(Dataset entries)
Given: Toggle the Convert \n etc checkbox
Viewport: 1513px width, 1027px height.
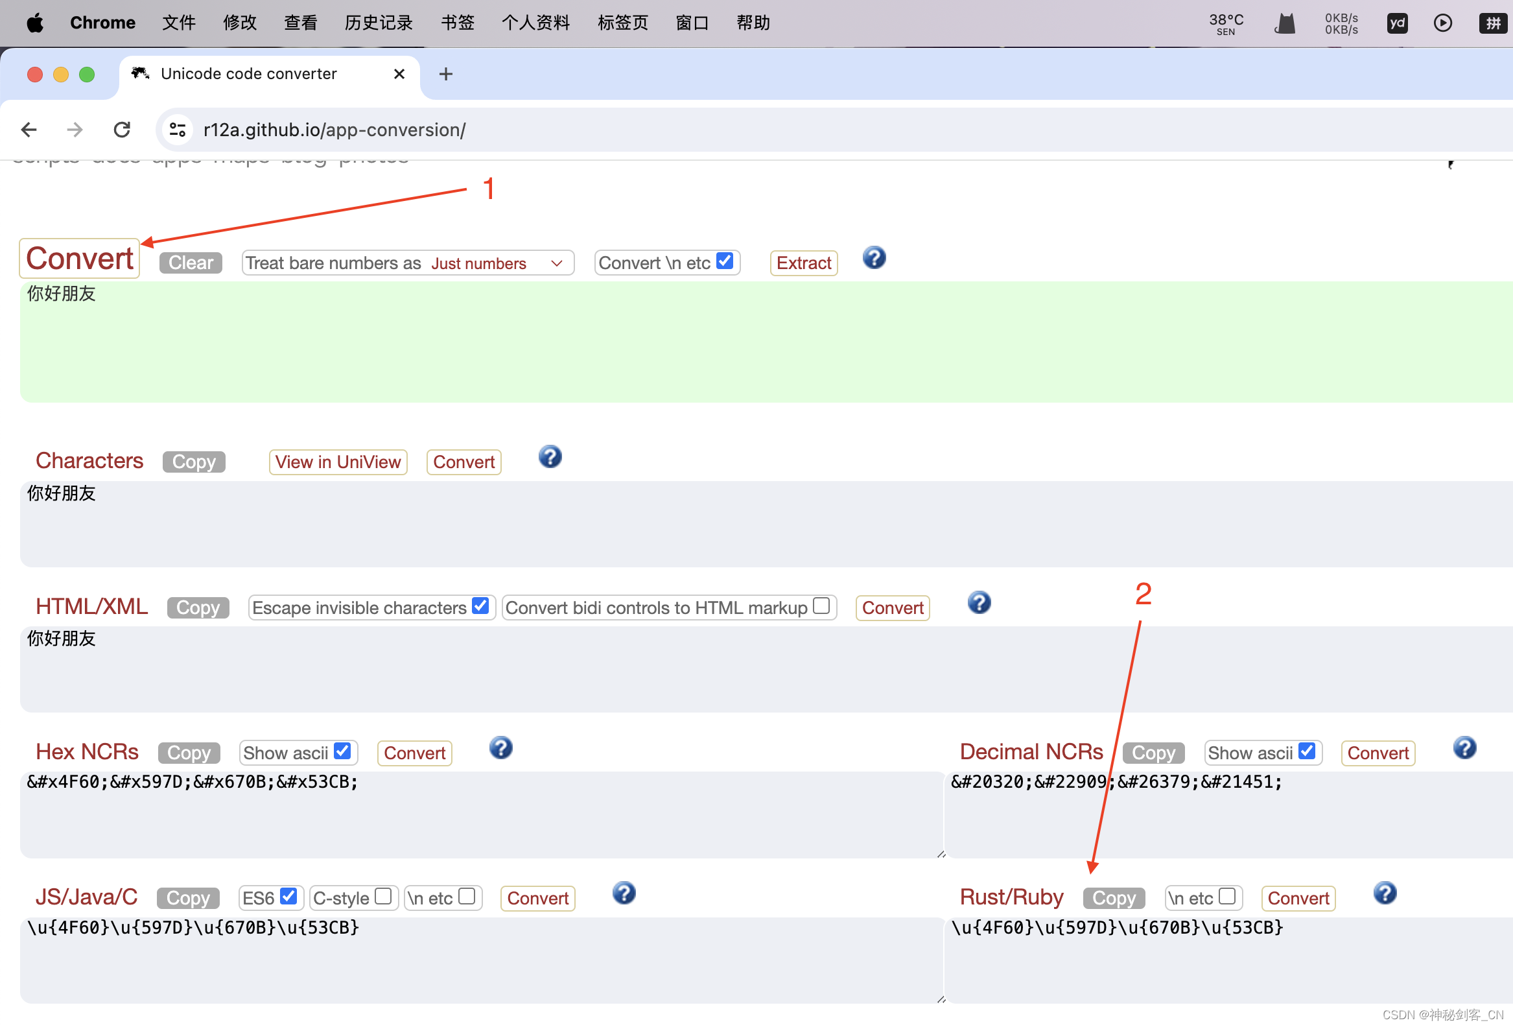Looking at the screenshot, I should (725, 261).
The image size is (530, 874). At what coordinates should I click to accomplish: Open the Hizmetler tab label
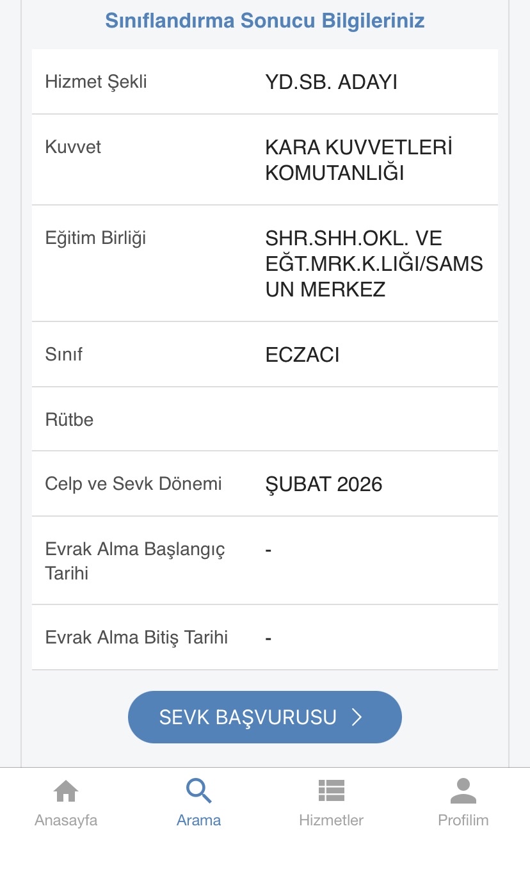click(x=331, y=820)
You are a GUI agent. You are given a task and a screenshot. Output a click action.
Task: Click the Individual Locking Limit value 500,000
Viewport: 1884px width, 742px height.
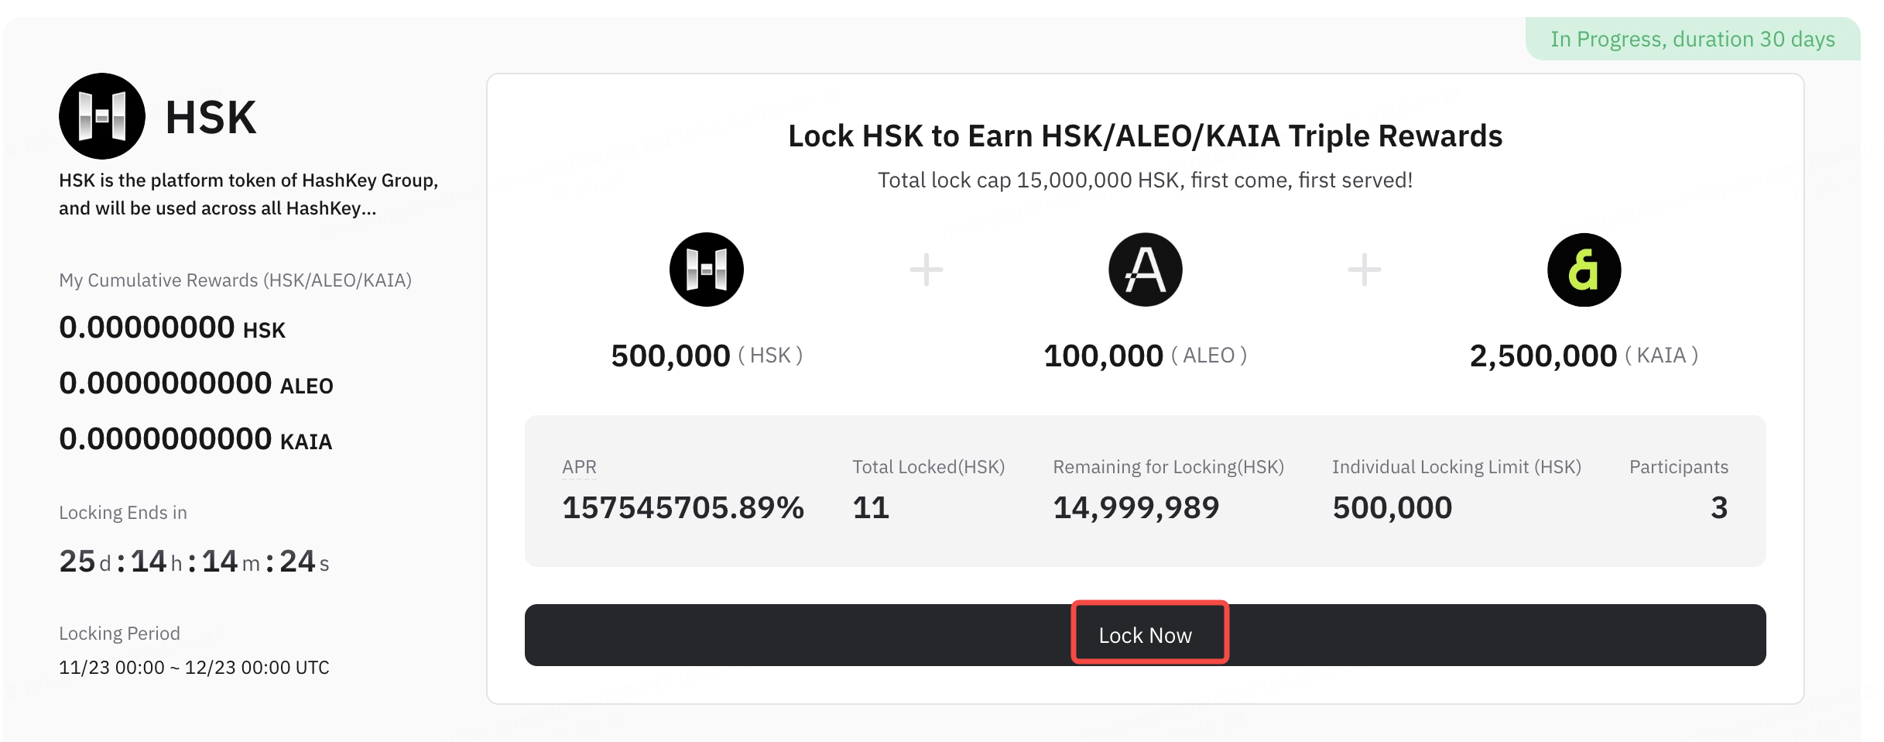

■ Work item
Would you write out each entry word for word and omit the images?

■ Response to the task
Given: Toggle the Convert \n etc checkbox
Viewport: 1513px width, 1027px height.
Looking at the screenshot, I should (725, 261).
The image size is (530, 874). At what coordinates should I click to accomplish: Open the Hizmetler tab label
click(x=331, y=820)
You are a GUI agent. You are given a task and a screenshot. Output a click action.
Task: Click the Individual Locking Limit value 500,000
Viewport: 1884px width, 742px height.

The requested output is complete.